КОРОТКАЯ ЗАДАЧА A: Определите, соответствуют ли отрывку о мосте через Днепр следующие утверждения: (i) Буденный потребовал уничтожить мост через Днепр у села Окуниново; (ii) когда эскадрилью спросили, кто желает совершить подвиг, несколько летчиков вызвались добровольно; (iii) взять на борт бомбовой груз могли только «Чайки». На каждое утверждение ответьте «да» или «нет» и приведите точную цитату из отрывка, которая это решает.

ДАННЫЙ ОТРЫВОК:
Русские на снегу: судьба человека на фоне исторической метели
Шрифт:
Во второй половине августа 1941 года, тогда еще командующий Юго-Западным фронтом, Маршал Советского Союза Сема Буденный, собрал на своем командном пункте в Броварах группу авиационных командиров и категорически потребовал уничтожить мост через Днепр в районе села Окуниново: любыми средствами и любой ценой. А если летчики не способны разбомбить его или сжечь, то одному из них нужно пойти на самопожертвование: взять на борт своего самолета максимальный груз бомб и горючего вещества и с пикирования в смертельном таране, врезаться в мост. За этот подвиг летчику, посмертно, будет присвоено звание Героя Советского Союза. Выходило, что героя нужно искать среди летчиков нашей эскадрильи, ведь только наши «Чайки» могли принять на борт бомбовой груз. Я присутствовал на этом совещании. Чувствовалось, что Семен Буденный, тихим голосом ставивший перед нами эту последнюю для кого-то боевую задачу, сам был сильно подавлен поражениями наших войск и грядущей их катастрофой. У Семена Михайловича опустились усы, лихо торчавшие перед войной, когда он рассказывал нам, летчикам, как Жора Жуков, лихо поколотил — «расчехвостил» япошек. Глаза маршала были воспалены, он сутулился и выглядел запуганным. Уж не знаю, кого больше боялся Семен, немцев или Сталина, который, конечно,
Как всегда, выход искали в чрезвычайщине. Но чрезвычайными методами можно, конечно, забрать хлеб у крестьянина, но победить превосходящего противника — дело сомнительное.
Когда мы с Васей Шишкиным построили эскадрилью и спросили, кто желает совершить этот подвиг, то в ответ воцарилась мертвая тишина. Одно дело лететь в бой, сознавая, что очень даже возможно погибнешь, а совсем другое — знать наверняка, что летишь в последний раз. Уж очень противно этой самой сути человека. Все летчики нашей эскадрильи молчали, пристально всматриваясь в наши с Шишкиным лица. В общем то, мы имели право назвать чью-то фамилию, но, с другой стороны, получалось, что лететь следует мне, как комиссару — летчику, который призван быть впереди во всяком опасном деле. Мое сердце билось учащенно — опять стали вспоминаться кубанские плавни, теплое Азовское море — верный признак смертельной опасности. Строй летчиков зловеще молчал.

(Фрагмент файла данных)

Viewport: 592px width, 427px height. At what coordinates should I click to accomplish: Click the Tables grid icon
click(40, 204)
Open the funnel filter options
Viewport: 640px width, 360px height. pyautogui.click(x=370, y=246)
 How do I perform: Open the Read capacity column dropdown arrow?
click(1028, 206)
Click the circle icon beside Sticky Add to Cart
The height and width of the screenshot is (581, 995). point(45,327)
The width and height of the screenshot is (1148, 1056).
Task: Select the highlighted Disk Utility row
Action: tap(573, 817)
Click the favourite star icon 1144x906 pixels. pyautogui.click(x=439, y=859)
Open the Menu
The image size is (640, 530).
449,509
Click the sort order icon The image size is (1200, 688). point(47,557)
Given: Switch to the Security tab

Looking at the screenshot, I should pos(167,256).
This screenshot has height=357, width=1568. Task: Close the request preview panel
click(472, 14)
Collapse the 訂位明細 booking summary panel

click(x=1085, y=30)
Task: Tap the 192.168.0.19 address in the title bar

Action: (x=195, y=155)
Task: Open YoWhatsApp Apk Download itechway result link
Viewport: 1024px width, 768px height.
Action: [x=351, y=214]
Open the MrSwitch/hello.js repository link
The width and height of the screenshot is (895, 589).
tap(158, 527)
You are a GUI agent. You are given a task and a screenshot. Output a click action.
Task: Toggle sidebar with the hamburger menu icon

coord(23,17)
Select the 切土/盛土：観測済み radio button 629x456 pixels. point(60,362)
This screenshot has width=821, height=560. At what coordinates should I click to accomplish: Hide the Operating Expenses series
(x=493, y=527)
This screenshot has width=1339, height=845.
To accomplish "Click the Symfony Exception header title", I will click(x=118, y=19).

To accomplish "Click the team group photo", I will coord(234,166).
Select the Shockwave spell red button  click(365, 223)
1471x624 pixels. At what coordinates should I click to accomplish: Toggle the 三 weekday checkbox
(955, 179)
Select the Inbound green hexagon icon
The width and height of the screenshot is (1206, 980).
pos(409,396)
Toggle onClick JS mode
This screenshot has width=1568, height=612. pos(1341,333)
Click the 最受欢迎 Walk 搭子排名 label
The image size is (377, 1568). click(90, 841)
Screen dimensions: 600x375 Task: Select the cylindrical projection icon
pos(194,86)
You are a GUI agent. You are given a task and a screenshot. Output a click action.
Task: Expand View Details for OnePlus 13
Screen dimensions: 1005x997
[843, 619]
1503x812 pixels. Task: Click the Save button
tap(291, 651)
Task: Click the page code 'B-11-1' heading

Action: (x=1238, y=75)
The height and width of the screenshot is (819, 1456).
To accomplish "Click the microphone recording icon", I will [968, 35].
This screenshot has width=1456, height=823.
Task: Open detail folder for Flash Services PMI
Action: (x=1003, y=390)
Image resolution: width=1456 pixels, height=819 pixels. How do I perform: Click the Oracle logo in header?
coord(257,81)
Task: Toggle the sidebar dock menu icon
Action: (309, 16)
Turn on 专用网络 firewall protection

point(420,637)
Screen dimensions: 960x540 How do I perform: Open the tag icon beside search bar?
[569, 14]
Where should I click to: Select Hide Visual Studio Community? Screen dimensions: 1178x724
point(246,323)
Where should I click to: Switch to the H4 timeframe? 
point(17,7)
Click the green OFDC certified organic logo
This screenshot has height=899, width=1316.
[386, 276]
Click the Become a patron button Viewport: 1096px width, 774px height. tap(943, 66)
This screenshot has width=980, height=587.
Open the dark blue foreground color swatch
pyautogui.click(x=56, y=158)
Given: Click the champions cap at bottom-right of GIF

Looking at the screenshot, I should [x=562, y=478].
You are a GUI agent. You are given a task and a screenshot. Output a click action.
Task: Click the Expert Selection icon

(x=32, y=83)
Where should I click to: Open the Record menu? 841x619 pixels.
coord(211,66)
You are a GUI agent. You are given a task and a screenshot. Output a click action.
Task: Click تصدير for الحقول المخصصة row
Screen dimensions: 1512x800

КОРОТКАЯ ЗАДАЧА B: Замените в листинге «How do I perform» на «What should I do to» во всех строках от содержащей «Image resolution: width=1456» до содержащей «point(17,7)» включительно, ничего больше не меняя. Приведите только эти строки.

ПИСЬМЕННЫЙ ОТВЕТ A:
(i) Да: «категорически потребовал уничтожить мост через Днепр в районе села Окуниново».
(ii) Нет: «в ответ воцарилась мертвая тишина».
(iii) Да: «только наши «Чайки» могли принять на борт бомбовой груз».

ПИСЬМЕННЫЙ ОТВЕТ B:
Image resolution: width=1456 pixels, height=819 pixels. What should I do to: Click the Oracle logo in header?
coord(257,81)
Task: Toggle the sidebar dock menu icon
Action: (309, 16)
Turn on 专用网络 firewall protection

point(420,637)
Screen dimensions: 960x540 What should I do to: Open the tag icon beside search bar?
[569, 14]
Where should I click to: Select Hide Visual Studio Community? Screen dimensions: 1178x724
point(246,323)
Where should I click to: Switch to the H4 timeframe? 
point(17,7)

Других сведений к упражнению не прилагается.